----- Data supplied
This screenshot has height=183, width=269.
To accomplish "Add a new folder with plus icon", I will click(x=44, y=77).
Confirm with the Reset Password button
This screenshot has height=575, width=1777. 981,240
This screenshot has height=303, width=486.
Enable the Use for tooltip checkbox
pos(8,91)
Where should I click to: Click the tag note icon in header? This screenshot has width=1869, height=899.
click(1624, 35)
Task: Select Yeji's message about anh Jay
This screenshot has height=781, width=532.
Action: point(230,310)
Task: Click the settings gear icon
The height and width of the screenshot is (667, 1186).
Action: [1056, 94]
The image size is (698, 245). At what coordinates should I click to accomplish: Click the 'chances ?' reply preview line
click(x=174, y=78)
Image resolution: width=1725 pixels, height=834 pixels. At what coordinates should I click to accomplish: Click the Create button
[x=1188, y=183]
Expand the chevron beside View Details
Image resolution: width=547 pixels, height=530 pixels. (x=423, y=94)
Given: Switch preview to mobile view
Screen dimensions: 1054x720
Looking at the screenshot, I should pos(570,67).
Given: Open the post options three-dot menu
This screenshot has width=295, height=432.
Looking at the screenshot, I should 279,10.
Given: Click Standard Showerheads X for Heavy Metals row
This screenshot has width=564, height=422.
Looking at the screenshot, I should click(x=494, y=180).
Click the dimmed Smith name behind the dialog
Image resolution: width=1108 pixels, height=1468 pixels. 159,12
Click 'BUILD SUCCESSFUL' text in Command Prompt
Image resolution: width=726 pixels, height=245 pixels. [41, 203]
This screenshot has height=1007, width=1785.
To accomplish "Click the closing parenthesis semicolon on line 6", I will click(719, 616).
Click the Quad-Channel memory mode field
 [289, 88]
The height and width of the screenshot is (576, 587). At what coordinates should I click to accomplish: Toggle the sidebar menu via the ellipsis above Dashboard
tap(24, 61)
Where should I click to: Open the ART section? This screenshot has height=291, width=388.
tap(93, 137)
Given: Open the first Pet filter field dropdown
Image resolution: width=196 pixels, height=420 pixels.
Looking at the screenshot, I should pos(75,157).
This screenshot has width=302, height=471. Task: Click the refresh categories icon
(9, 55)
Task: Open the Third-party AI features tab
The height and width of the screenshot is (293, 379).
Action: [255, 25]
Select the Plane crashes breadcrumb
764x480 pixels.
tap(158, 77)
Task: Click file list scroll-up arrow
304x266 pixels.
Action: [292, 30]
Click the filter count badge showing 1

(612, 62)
----------
Work order ▸ Check each line of the records for the word "will", and show the lines that contain it.

Answer space ▸
To accomplish "Add a new folder with plus icon", I will click(x=44, y=77).
To accomplish "Click the closing parenthesis semicolon on line 6", I will click(719, 616).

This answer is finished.